*Aim of the task*
Here the answer must be the exact run of lines from the line holding "Task: Click Maria Poll's MP avatar" to the end of the material below, and nothing else.

*Material for this task*

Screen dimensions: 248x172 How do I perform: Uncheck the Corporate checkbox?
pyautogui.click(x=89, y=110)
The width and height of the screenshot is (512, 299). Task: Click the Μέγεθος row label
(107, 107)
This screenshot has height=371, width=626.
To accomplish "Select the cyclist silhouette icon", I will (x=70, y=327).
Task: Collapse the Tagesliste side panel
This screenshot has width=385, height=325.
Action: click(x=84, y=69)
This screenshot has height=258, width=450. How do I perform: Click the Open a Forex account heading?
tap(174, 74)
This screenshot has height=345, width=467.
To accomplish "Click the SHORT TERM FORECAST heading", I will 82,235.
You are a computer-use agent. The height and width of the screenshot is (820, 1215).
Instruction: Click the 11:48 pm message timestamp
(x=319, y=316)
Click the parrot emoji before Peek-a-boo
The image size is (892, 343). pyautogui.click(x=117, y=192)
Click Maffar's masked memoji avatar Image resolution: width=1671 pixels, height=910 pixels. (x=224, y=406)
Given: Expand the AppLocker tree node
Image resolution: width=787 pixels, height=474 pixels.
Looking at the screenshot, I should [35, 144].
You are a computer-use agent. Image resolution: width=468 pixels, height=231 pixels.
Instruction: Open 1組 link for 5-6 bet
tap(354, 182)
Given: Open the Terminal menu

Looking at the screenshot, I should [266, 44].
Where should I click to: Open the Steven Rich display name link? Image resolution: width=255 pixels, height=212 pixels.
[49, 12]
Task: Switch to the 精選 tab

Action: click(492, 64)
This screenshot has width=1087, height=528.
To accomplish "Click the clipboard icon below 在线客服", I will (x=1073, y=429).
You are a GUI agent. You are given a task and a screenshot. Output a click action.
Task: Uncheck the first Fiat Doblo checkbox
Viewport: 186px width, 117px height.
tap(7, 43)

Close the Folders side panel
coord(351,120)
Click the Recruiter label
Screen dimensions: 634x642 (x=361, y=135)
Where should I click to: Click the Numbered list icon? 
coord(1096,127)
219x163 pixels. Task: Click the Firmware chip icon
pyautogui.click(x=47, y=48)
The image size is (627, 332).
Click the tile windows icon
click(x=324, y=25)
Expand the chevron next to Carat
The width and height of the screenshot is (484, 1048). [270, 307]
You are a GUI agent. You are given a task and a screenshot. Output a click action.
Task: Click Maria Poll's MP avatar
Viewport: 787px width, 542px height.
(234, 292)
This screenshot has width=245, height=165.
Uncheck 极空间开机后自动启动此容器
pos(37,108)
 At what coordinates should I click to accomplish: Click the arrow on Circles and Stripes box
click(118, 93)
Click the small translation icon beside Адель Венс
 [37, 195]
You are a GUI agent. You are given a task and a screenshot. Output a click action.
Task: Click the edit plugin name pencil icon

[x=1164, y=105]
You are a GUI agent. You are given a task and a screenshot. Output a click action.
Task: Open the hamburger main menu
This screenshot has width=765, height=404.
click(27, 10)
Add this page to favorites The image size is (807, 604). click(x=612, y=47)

*Task answer*
Task: Click Maria Poll's MP avatar
Viewport: 787px width, 542px height.
(234, 292)
This screenshot has width=245, height=165.
Uncheck 极空间开机后自动启动此容器
pos(37,108)
 At what coordinates should I click to accomplish: Click the arrow on Circles and Stripes box
click(118, 93)
Click the small translation icon beside Адель Венс
 [37, 195]
You are a GUI agent. You are given a task and a screenshot. Output a click action.
Task: Click the edit plugin name pencil icon

[x=1164, y=105]
You are a GUI agent. You are given a task and a screenshot. Output a click action.
Task: Open the hamburger main menu
This screenshot has width=765, height=404.
click(27, 10)
Add this page to favorites The image size is (807, 604). click(x=612, y=47)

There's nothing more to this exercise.